▶ [GOAL OF THE EXERCISE]: Filter the records for lines holding the string "pixel".

### GIVEN DATA

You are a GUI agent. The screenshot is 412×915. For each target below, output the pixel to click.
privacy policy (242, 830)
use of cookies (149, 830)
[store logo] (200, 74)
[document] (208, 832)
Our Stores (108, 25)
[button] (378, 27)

######
### GIVEN DATA

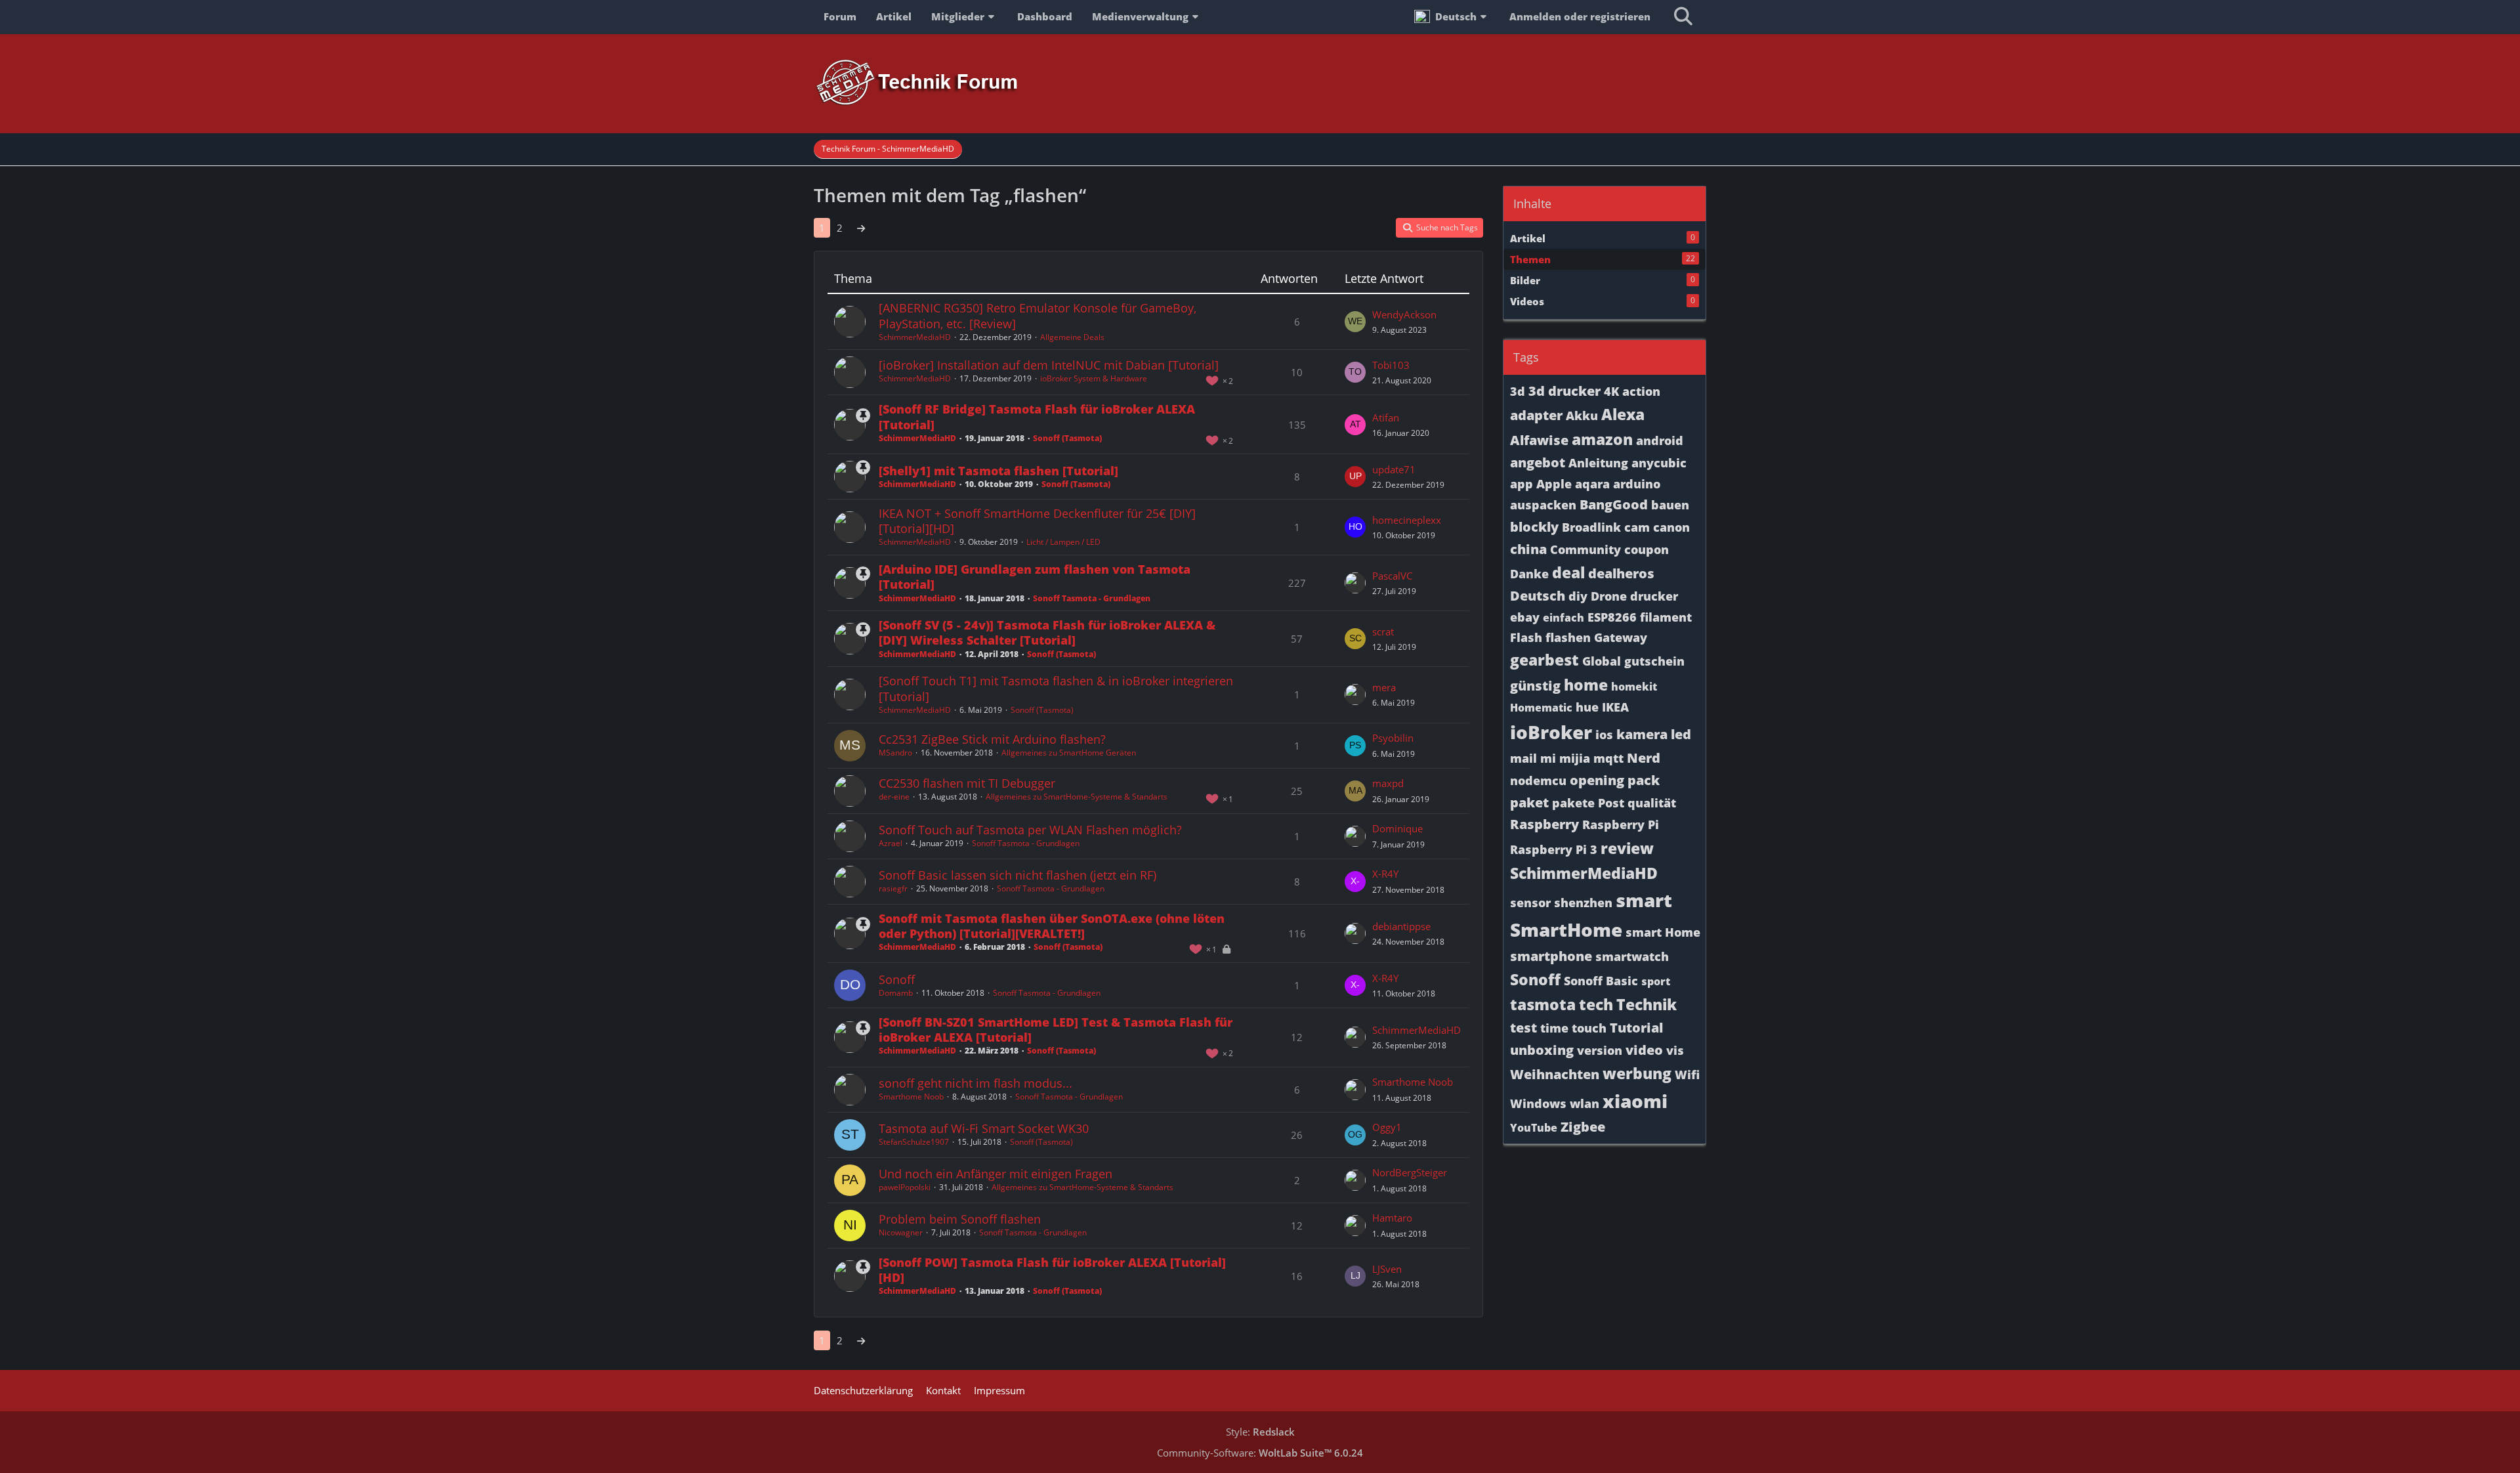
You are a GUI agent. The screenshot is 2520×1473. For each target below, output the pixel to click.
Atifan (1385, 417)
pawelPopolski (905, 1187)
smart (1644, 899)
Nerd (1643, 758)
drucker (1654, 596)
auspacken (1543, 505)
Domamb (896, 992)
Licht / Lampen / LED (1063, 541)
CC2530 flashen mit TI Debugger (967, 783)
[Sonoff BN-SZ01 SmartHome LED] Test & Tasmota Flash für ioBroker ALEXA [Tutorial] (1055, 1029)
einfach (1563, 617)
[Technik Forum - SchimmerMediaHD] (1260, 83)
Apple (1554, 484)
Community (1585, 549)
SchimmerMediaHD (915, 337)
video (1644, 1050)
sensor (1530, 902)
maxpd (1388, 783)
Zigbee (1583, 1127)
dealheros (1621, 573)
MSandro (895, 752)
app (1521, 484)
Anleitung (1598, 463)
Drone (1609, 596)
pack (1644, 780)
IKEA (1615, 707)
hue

######

▶ [EXPECTED ANSWER]:
You are a GUI agent. The screenshot is 412×915. For each target below, output the pixel to click.
You are a GUI agent. The screenshot is 2520×1473. For each target below, output the pixel to click.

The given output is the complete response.